# [PROBLEMS TO WORK ON]
A - In the forum post on blue bottle flies, shorten the paragraph beginning "Take feeding batches of pupae" while keeping its main facts.
B - Pick up the forum post on storing blue bottle fly pupae after its last sentence and continue it.

# [SOURCE EXTRACT]

# Blue Bottle Flies



## padkison (Jul 30, 2007)

I just set out the last of my Blue Bottle Fly pupae to hatch from my most recent order from Grubco. These were ordered May 23rd. I was able to get them to last for over 2 months by doing the following.

Upon receipt, divide the group in half. Place one half as maggots straight into the fridge. The other half is allowed to pupate and then placed in the fridge.

Take feeding batches of pupae out in amounts for one week at a time. Allow 3-5 days lead time for hatching as you pull batches of pupae out of the fridge so you always have live flies.

You can keep the flies alive longer if you supply them with something soaked in honey, but I don't bother as I feed them off before they die.

Once you are about done with the pupated half of the order, take the maggot half out of the fridge and let them pupate. Back into the fridge with these and use them as above.

I keep the maggots and pupae in the original containers and substrate suplied by Grubco (right next to the butter and yeast :lol: ) .

Hatch rates dropped toward the end, perhaps by 20-25%, hard to tell. I was still getting a lot of flies.

# [DATASET SECTION]
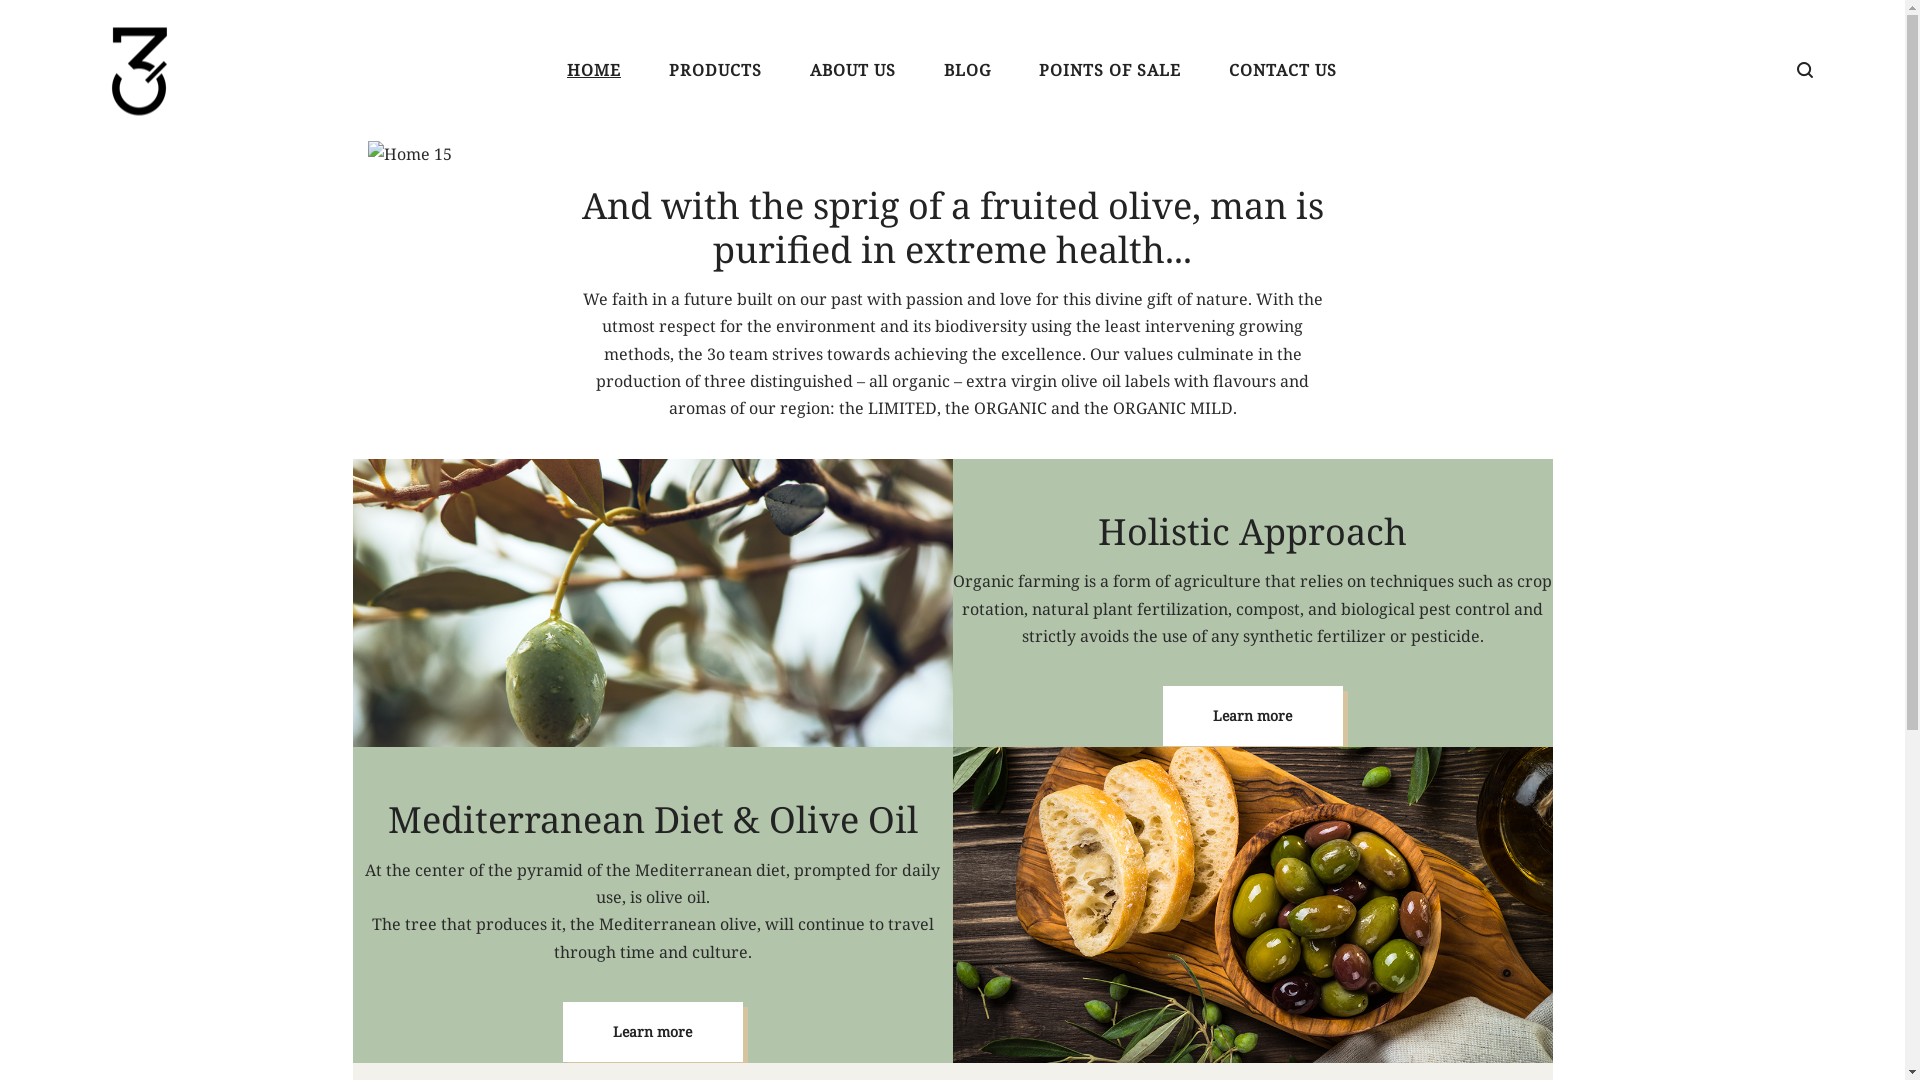 Image resolution: width=1920 pixels, height=1080 pixels. Describe the element at coordinates (1110, 70) in the screenshot. I see `POINTS OF SALE` at that location.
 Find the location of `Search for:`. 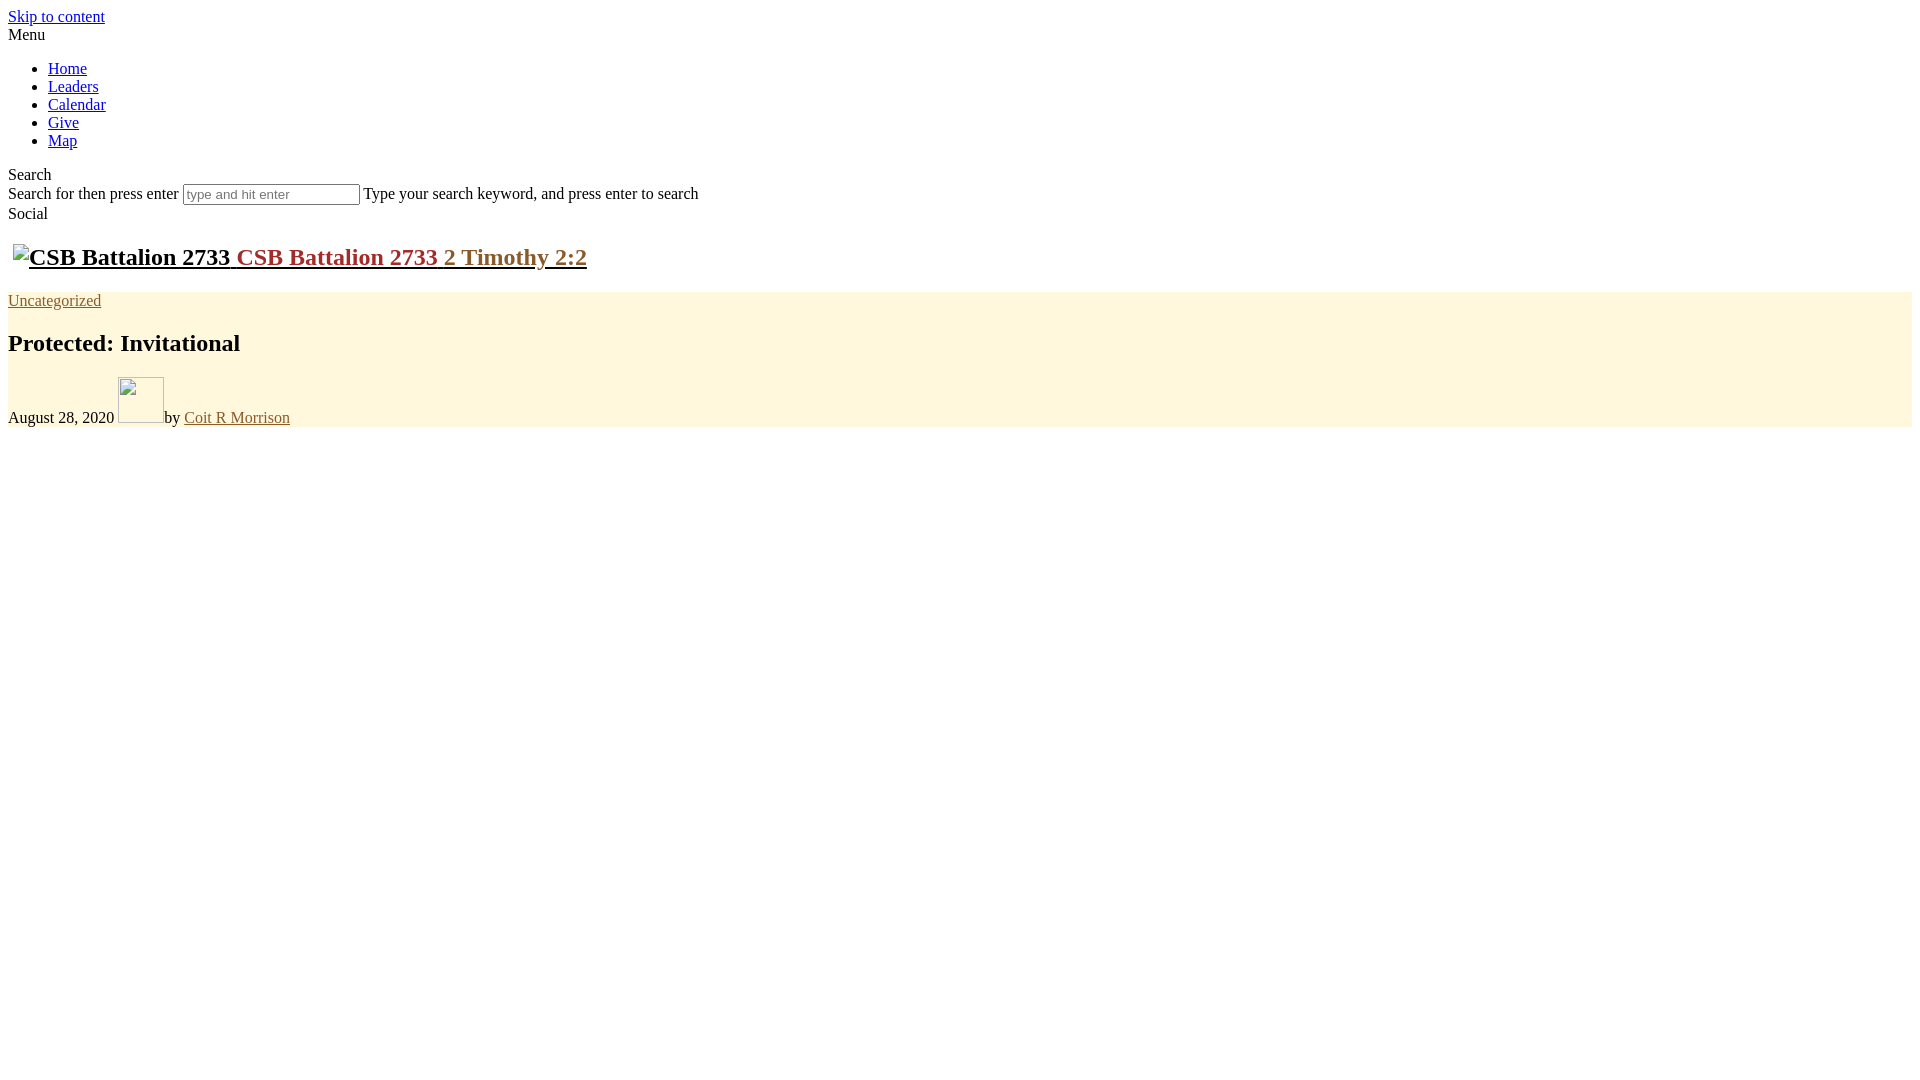

Search for: is located at coordinates (272, 194).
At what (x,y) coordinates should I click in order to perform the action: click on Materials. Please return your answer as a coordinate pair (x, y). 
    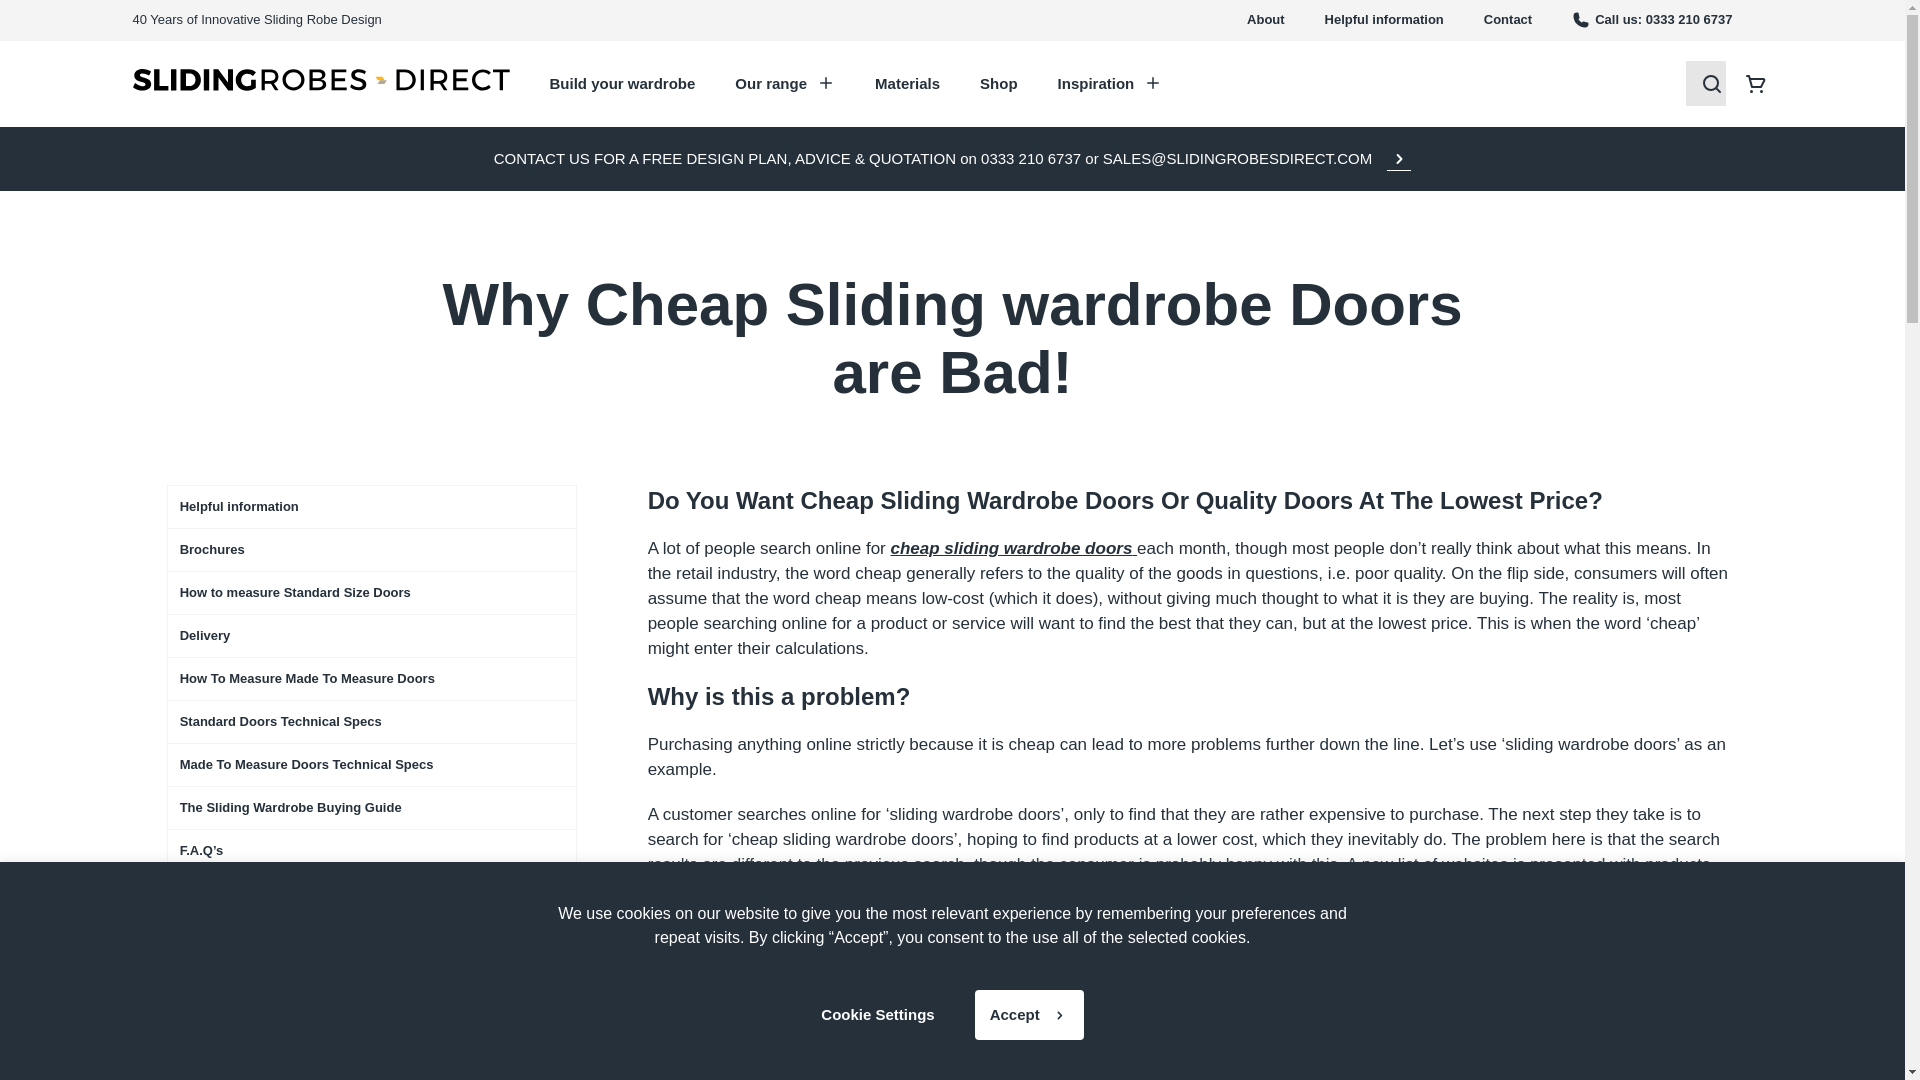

# [TASK-BY-TASK RESULTS]
A - Remove pupae from the fridge one week's worth at a time, starting 3-5 days ahead so live flies are always available.

B -
Substrate molded at the very end, but flies still hatched.

Unfortunately, I now need more and had to order with express shipping due to the heat.


----------



## Nick Barta (Jul 30, 2007)

Perry,

As always, you share great information. I will put this om my feeder care section on my webpage. Do you shake off the rancid smelling sawdust at any point?


----------



## Rick (Jul 30, 2007)

I just keep the maggots in the fridge and take out what I need to pupate. The maggots last for months in the fridge.


----------



## padkison (Jul 30, 2007)

I don't do anything with the sawdust the maggots are in.

After 2 months, the substrate molds on me. I can't recall whether mold affected the maggots. Something lost in the back of my brain tells me I let the maggots pupate for reasons other than speeding up the time from fridge to fly. I believe the maggots did not do well in moldy substrate, but my memory fails me.

I suppose I could create fresh substrate each month and strain out the maggots, but that sounds like a pain.


----------



## Rick (Jul 30, 2007)

Funny as I have never had an issue with molding of the substrate and I get mine from grubco too.


----------



## padkison (Jul 31, 2007)

It's not the kind of fuzzy mold you might see on fruit. Rather, the substrate darkens and takes on a greenish hue.



> Funny as I have never had an issue with molding of the substrate and I get mine from grubco too.


----------



## mantisfu (Jul 31, 2007)

I usually get about 2 months out of the grubco larvae as well, but I have not seen the molding issues. We started gut loading them with honey and giving them criket cubes. My orchids love em, the female can eat a fist full of flies at a time


----------



## yen_saw (Aug 1, 2007)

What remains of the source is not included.